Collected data
= = = =

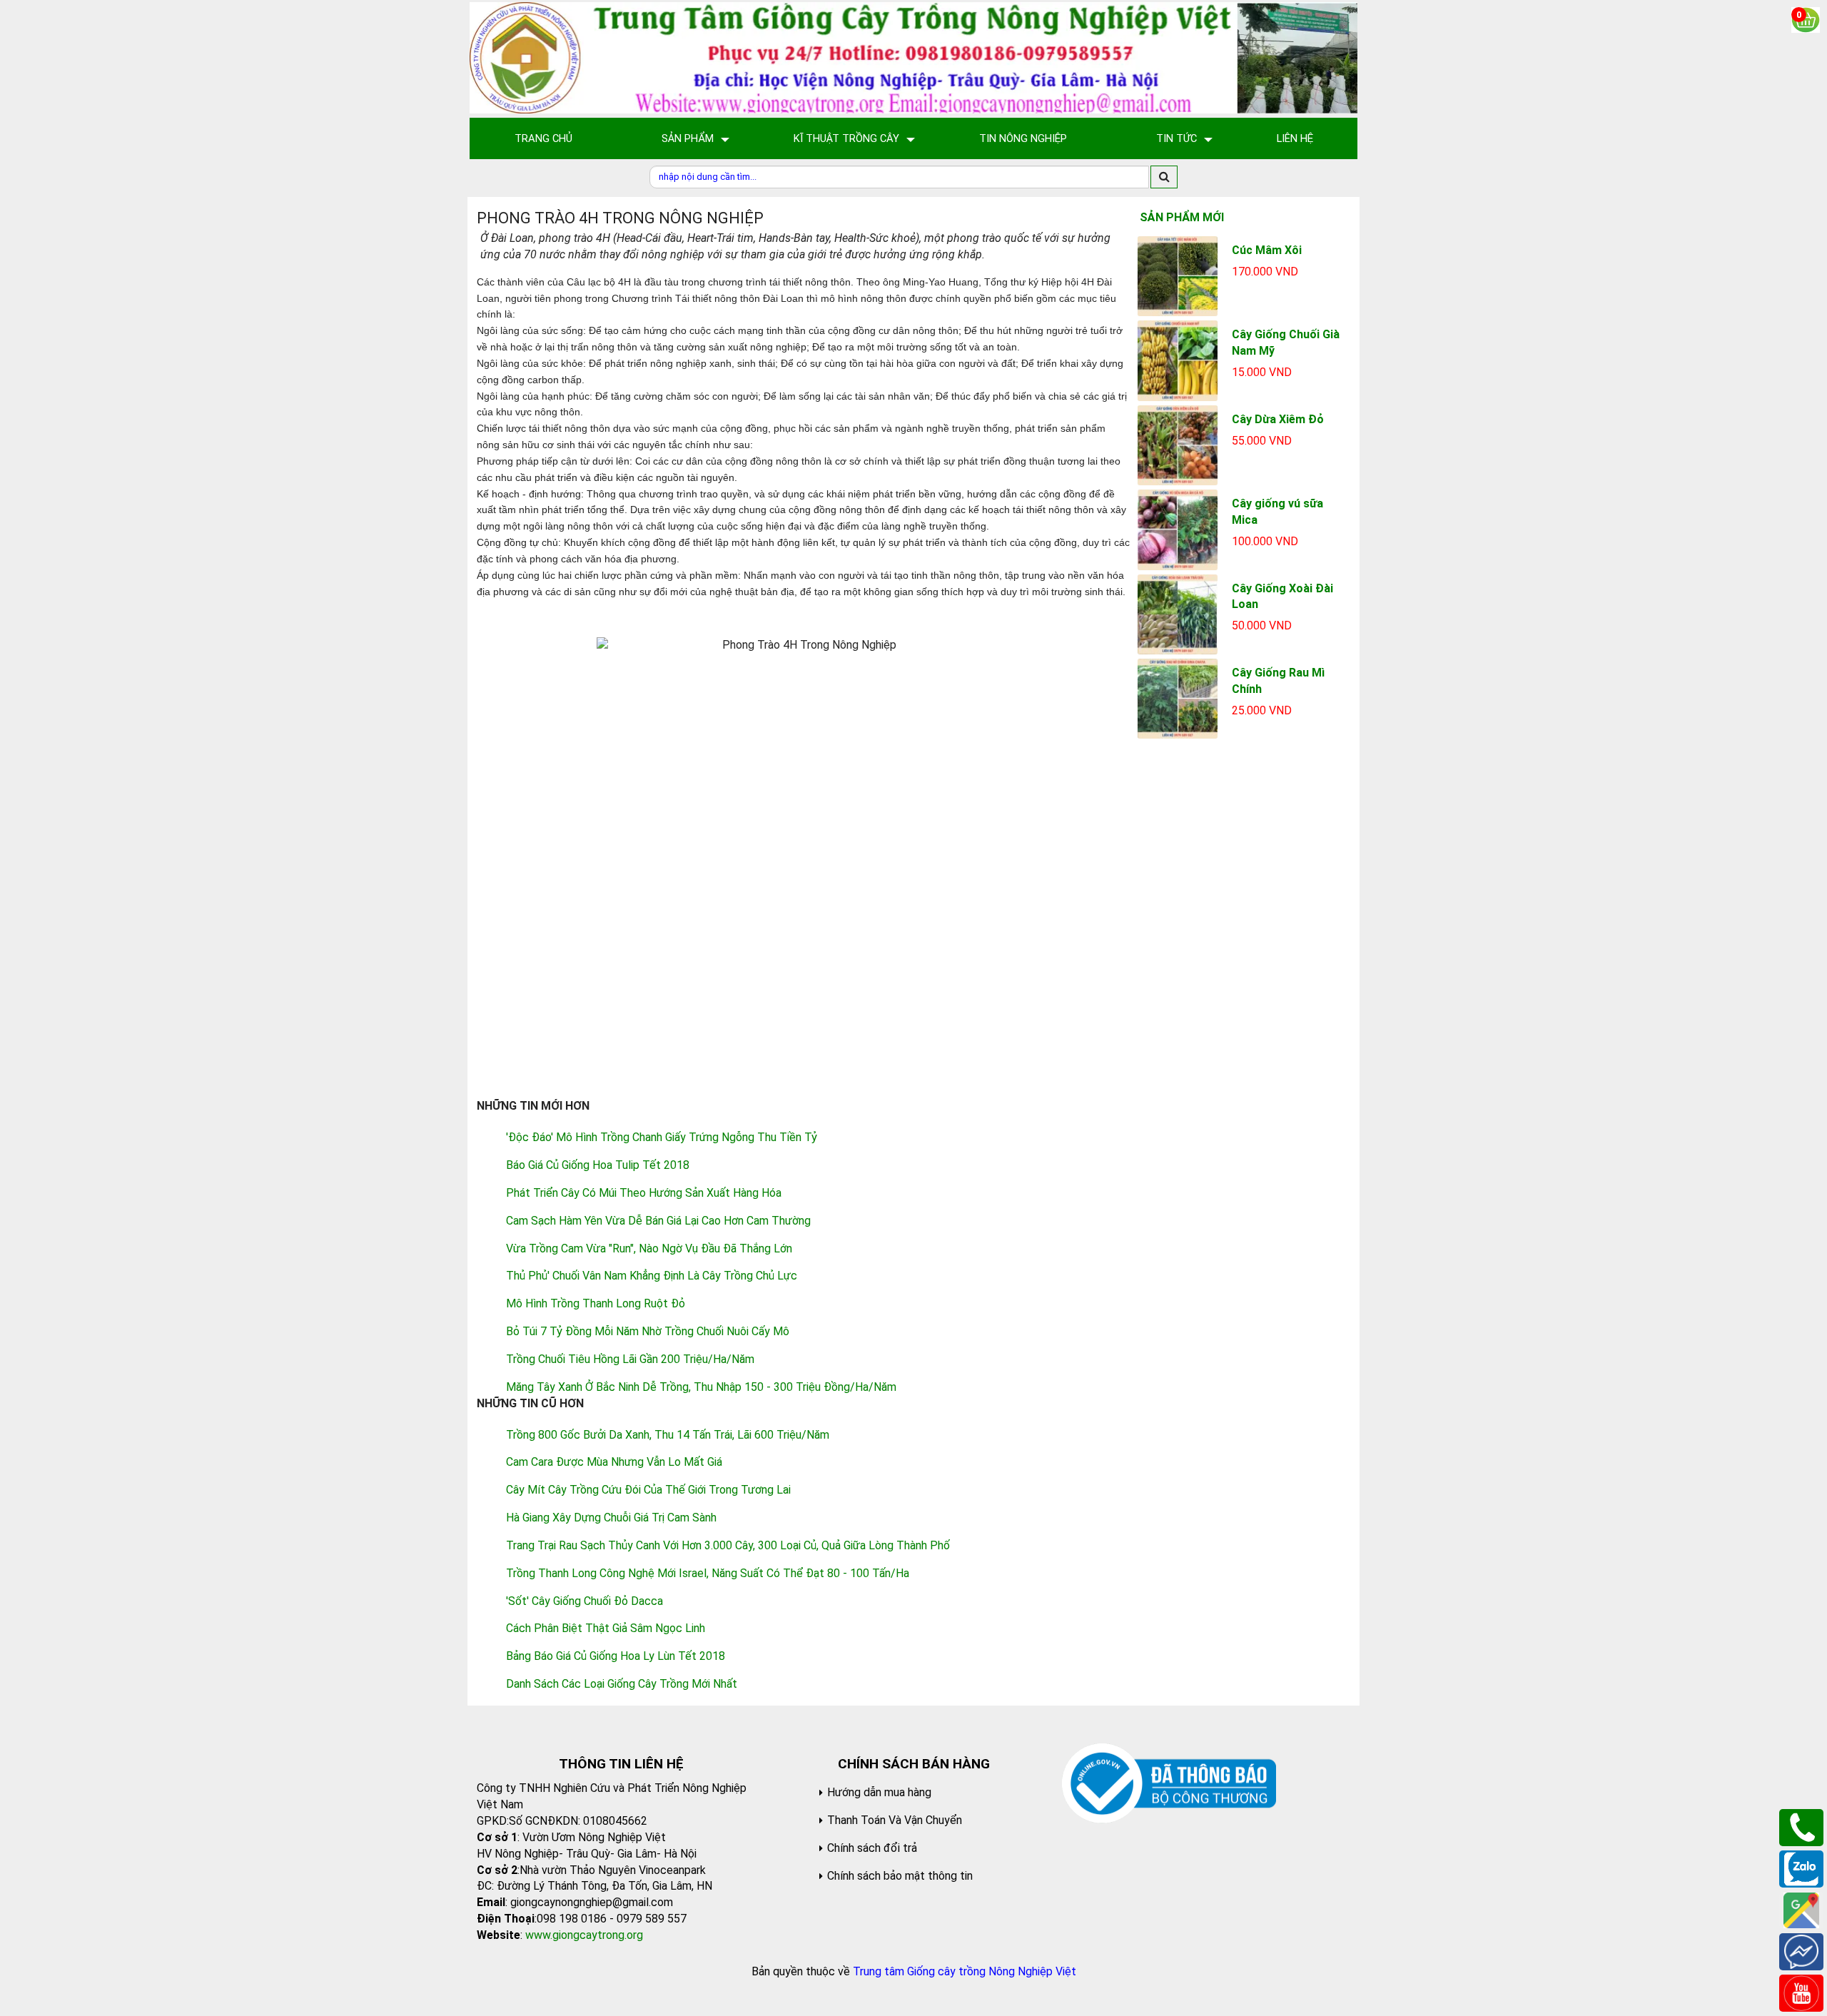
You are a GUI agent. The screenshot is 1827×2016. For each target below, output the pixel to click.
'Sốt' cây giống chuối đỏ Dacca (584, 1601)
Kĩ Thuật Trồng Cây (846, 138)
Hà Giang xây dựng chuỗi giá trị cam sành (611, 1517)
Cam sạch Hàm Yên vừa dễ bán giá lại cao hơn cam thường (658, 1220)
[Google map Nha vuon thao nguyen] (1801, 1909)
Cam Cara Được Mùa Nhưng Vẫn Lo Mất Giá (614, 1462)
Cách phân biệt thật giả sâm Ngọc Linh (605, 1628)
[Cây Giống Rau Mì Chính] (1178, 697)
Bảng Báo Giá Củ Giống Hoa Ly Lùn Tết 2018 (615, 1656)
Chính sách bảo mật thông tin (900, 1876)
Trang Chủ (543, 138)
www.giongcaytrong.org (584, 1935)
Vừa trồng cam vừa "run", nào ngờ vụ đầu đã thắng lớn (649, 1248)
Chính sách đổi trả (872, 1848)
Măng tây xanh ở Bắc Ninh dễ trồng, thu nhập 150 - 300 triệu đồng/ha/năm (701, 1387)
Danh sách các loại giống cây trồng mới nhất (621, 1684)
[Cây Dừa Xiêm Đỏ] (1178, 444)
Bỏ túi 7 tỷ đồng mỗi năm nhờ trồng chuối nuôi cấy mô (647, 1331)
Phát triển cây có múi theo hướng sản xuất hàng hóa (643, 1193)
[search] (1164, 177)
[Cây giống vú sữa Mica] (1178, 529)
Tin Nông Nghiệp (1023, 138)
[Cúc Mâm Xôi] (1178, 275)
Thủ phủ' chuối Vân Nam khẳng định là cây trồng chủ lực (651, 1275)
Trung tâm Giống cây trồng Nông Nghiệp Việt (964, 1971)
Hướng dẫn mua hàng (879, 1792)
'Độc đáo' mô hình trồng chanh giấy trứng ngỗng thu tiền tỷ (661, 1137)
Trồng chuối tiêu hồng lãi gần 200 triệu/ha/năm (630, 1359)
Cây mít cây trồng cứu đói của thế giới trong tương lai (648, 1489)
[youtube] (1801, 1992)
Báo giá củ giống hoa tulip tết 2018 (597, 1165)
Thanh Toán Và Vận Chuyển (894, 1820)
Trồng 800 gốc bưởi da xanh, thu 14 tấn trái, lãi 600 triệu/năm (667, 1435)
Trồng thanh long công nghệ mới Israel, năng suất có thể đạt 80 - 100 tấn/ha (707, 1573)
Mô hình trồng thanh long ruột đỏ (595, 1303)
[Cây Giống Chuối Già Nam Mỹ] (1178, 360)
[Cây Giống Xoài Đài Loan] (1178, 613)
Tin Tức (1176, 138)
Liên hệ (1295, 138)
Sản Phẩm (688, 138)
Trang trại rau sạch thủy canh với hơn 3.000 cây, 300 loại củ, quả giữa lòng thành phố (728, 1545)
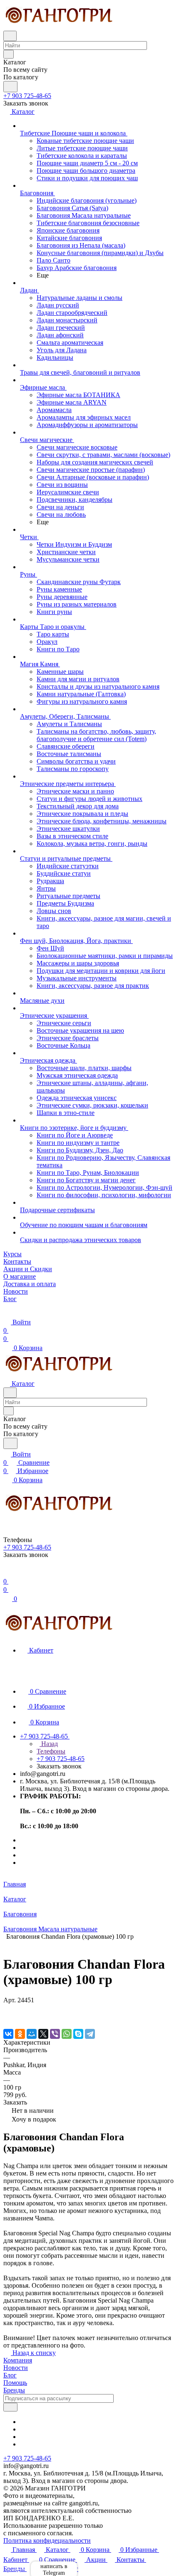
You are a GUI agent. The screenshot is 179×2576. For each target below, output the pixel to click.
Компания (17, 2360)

= = = =

Return, unchanged, the run of lines above that opens with the line containing "Bỏ túi 7 tỷ" and closes with the line containing "Sản Phẩm (688, 138)". Include both.

Bỏ túi 7 tỷ đồng mỗi năm nhờ trồng chuối nuôi cấy mô (647, 1331)
Phát triển cây có múi theo hướng sản xuất hàng hóa (643, 1193)
[search] (1164, 177)
[Cây giống vú sữa Mica] (1178, 529)
Tin Nông Nghiệp (1023, 138)
[Cúc Mâm Xôi] (1178, 275)
Thủ phủ' chuối Vân Nam khẳng định là cây trồng chủ lực (651, 1275)
Trung tâm Giống cây trồng Nông Nghiệp Việt (964, 1971)
Hướng dẫn mua hàng (879, 1792)
'Độc đáo' mô hình trồng chanh giấy trứng ngỗng thu tiền tỷ (661, 1137)
Trồng chuối tiêu hồng lãi gần 200 triệu/ha/năm (630, 1359)
Cây mít cây trồng cứu đói của thế giới trong tương lai (648, 1489)
[youtube] (1801, 1992)
Báo giá củ giống hoa tulip tết 2018 (597, 1165)
Thanh Toán Và Vận Chuyển (894, 1820)
Trồng 800 gốc bưởi da xanh, thu 14 tấn trái, lãi 600 triệu/năm (667, 1435)
Trồng thanh long công nghệ mới Israel, năng suất có thể đạt 80 - 100 tấn/ha (707, 1573)
Mô hình trồng thanh long ruột đỏ (595, 1303)
[Cây Giống Chuối Già Nam Mỹ] (1178, 360)
[Cây Giống Xoài Đài Loan] (1178, 613)
Tin Tức (1176, 138)
Liên hệ (1295, 138)
Sản Phẩm (688, 138)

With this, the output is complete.